**À faire**
[a] D'après le texte sur la taxation des transactions financières, en quelle année l'impôt sur les opérations de bourse a-t-il été supprimé ?
[b] Dans le texte sur la taxation des transactions financières, relevez toutes les caractéristiques attribuées aux transactions au comptant sur les actions.

**Texte à lire**
Il sera alors encore plus difficile d’obtenir le consensus européen sur un texte qui ne fait pas l’unanimité d’emblée.

Ensuite s’engager seuls dans cette démarche présente un risque non pas de délocalisation car l’assiette de la taxe est très fortement réduite pour éviter ce risque, mais de faire capoter le processus européen après l’instauration d’une taxe française au format restreint de type impôt sur les opérations de bourse (supprimé en 2008) ou Stamp duty. Si la France se contente en effet de rétablir son impôt de bourse ou même de l’élargir pour en faire une sorte de Stamp Duty à l’Anglaise, les adversaires d’une véritable taxation des transactions financières - au premier rang le Royaume Uni - feront valoir à juste titre qu’en dépit de grands discours, la France n’a fait que s’aligner sur le plus farouche adversaire de la taxe, le Royaume-Uni où le Stamp duty existe depuis plus de 3 siècles.

Un telle initiative conduit à ce qu’un membre du cabinet de l’un des commissaires européens a qualifié de « paradoxe des paradoxes » : pour des raisons pratiques de faisabilité, elle conduit à taxer les transactions au comptant sur les actions, à savoir les instruments financiers les plus utiles au financement de l’économie et les mieux régulés, car échangés sur des marchés réglementés. Il s’agit également des transactions les moins spéculatives. En revanche, l’objectif essentiel de la régulation des transactions spéculative n’est pas atteint.

**Extrait des données**
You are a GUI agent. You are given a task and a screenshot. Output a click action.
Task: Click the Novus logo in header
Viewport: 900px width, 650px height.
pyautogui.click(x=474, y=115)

**Réponses**
[a] En 2008.

[b]
- Ce sont les instruments financiers les plus utiles au financement de l'économie.
- Ce sont les instruments financiers les mieux régulés, car échangés sur des marchés réglementés.
- Ce sont les transactions les moins spéculatives.